## THE DATA

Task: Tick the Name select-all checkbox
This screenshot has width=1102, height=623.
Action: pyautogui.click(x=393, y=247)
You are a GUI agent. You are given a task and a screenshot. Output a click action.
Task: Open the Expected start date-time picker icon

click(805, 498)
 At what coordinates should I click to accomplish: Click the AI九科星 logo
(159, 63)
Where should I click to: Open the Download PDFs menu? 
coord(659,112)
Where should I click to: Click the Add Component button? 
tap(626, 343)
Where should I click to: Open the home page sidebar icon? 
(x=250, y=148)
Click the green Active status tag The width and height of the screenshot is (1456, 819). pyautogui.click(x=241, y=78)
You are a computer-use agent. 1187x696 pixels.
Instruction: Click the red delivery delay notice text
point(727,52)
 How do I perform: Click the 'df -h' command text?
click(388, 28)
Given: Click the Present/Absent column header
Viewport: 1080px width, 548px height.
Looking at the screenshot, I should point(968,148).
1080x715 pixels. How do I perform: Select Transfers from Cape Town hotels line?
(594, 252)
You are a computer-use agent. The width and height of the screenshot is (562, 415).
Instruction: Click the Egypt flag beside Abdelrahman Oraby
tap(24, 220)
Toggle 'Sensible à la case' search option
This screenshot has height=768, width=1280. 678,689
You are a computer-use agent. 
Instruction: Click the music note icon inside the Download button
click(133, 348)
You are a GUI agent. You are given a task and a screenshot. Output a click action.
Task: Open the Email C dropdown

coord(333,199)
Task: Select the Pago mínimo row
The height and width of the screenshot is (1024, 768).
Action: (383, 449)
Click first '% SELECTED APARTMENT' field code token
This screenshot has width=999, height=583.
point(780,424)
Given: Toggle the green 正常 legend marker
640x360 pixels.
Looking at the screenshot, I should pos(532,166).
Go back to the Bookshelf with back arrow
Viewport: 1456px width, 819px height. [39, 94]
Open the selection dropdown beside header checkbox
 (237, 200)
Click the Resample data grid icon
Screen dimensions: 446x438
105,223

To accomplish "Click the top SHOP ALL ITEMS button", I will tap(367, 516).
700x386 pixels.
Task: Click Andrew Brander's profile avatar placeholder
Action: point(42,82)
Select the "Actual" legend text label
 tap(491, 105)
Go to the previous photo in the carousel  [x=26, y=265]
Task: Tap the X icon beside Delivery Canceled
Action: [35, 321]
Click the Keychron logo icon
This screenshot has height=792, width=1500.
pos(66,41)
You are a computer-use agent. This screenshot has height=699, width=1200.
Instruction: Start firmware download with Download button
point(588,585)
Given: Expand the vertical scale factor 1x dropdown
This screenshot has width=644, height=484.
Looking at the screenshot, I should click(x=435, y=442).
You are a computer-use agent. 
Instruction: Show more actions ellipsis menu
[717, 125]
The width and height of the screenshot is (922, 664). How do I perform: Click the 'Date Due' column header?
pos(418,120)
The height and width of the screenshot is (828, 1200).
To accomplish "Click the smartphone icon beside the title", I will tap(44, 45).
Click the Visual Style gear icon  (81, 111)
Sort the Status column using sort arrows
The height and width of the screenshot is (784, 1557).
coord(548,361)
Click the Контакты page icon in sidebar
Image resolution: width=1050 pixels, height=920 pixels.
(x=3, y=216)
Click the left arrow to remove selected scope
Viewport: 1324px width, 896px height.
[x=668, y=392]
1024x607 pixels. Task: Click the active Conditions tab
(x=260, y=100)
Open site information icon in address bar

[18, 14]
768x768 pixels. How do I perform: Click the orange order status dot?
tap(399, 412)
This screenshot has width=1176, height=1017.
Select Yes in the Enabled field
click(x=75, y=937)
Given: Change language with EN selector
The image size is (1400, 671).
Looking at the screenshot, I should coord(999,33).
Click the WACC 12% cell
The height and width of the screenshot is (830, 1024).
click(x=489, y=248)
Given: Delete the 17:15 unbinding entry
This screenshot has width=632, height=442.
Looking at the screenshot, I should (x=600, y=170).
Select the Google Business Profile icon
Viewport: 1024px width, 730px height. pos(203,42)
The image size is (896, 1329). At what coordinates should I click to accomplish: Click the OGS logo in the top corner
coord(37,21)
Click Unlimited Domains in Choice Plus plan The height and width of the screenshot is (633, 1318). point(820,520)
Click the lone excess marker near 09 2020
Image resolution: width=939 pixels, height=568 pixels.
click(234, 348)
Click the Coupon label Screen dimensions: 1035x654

## BRIEF
Would you retype all of the data exactly as shown?

## TASK SOLUTION
Task: Tick the Name select-all checkbox
This screenshot has width=1102, height=623.
Action: pyautogui.click(x=393, y=247)
You are a GUI agent. You are given a task and a screenshot. Output a click action.
Task: Open the Expected start date-time picker icon

click(805, 498)
 At what coordinates should I click to accomplish: Click the AI九科星 logo
(159, 63)
Where should I click to: Open the Download PDFs menu? 
coord(659,112)
Where should I click to: Click the Add Component button? 
tap(626, 343)
Where should I click to: Open the home page sidebar icon? 
(x=250, y=148)
Click the green Active status tag The width and height of the screenshot is (1456, 819). pyautogui.click(x=241, y=78)
You are a computer-use agent. 1187x696 pixels.
Instruction: Click the red delivery delay notice text
point(727,52)
 How do I perform: Click the 'df -h' command text?
click(388, 28)
Given: Click the Present/Absent column header
Viewport: 1080px width, 548px height.
Looking at the screenshot, I should point(968,148).
1080x715 pixels. How do I perform: Select Transfers from Cape Town hotels line?
(594, 252)
You are a computer-use agent. The width and height of the screenshot is (562, 415).
Instruction: Click the Egypt flag beside Abdelrahman Oraby
tap(24, 220)
Toggle 'Sensible à la case' search option
This screenshot has height=768, width=1280. 678,689
You are a computer-use agent. 
Instruction: Click the music note icon inside the Download button
click(133, 348)
You are a GUI agent. You are given a task and a screenshot. Output a click action.
Task: Open the Email C dropdown

coord(333,199)
Task: Select the Pago mínimo row
The height and width of the screenshot is (1024, 768).
Action: (383, 449)
Click first '% SELECTED APARTMENT' field code token
This screenshot has width=999, height=583.
point(780,424)
Given: Toggle the green 正常 legend marker
640x360 pixels.
Looking at the screenshot, I should pos(532,166).
Go back to the Bookshelf with back arrow
Viewport: 1456px width, 819px height. [39, 94]
Open the selection dropdown beside header checkbox
 (237, 200)
Click the Resample data grid icon
Screen dimensions: 446x438
105,223

To accomplish "Click the top SHOP ALL ITEMS button", I will tap(367, 516).
700x386 pixels.
Task: Click Andrew Brander's profile avatar placeholder
Action: point(42,82)
Select the "Actual" legend text label
 tap(491, 105)
Go to the previous photo in the carousel  [x=26, y=265]
Task: Tap the X icon beside Delivery Canceled
Action: [35, 321]
Click the Keychron logo icon
This screenshot has height=792, width=1500.
pos(66,41)
You are a computer-use agent. This screenshot has height=699, width=1200.
Instruction: Start firmware download with Download button
point(588,585)
Given: Expand the vertical scale factor 1x dropdown
This screenshot has width=644, height=484.
Looking at the screenshot, I should click(x=435, y=442).
You are a computer-use agent. 
Instruction: Show more actions ellipsis menu
[717, 125]
The width and height of the screenshot is (922, 664). How do I perform: Click the 'Date Due' column header?
pos(418,120)
The height and width of the screenshot is (828, 1200).
To accomplish "Click the smartphone icon beside the title", I will tap(44, 45).
Click the Visual Style gear icon  (81, 111)
Sort the Status column using sort arrows
The height and width of the screenshot is (784, 1557).
coord(548,361)
Click the Контакты page icon in sidebar
Image resolution: width=1050 pixels, height=920 pixels.
(x=3, y=216)
Click the left arrow to remove selected scope
Viewport: 1324px width, 896px height.
[x=668, y=392]
1024x607 pixels. Task: Click the active Conditions tab
(x=260, y=100)
Open site information icon in address bar

[18, 14]
768x768 pixels. How do I perform: Click the orange order status dot?
tap(399, 412)
This screenshot has width=1176, height=1017.
Select Yes in the Enabled field
click(x=75, y=937)
Given: Change language with EN selector
The image size is (1400, 671).
Looking at the screenshot, I should coord(999,33).
Click the WACC 12% cell
The height and width of the screenshot is (830, 1024).
click(x=489, y=248)
Given: Delete the 17:15 unbinding entry
This screenshot has width=632, height=442.
Looking at the screenshot, I should (x=600, y=170).
Select the Google Business Profile icon
Viewport: 1024px width, 730px height. pos(203,42)
The image size is (896, 1329). At what coordinates should I click to accomplish: Click the OGS logo in the top corner
coord(37,21)
Click Unlimited Domains in Choice Plus plan The height and width of the screenshot is (633, 1318). point(820,520)
Click the lone excess marker near 09 2020
Image resolution: width=939 pixels, height=568 pixels.
click(234, 348)
Click the Coupon label Screen dimensions: 1035x654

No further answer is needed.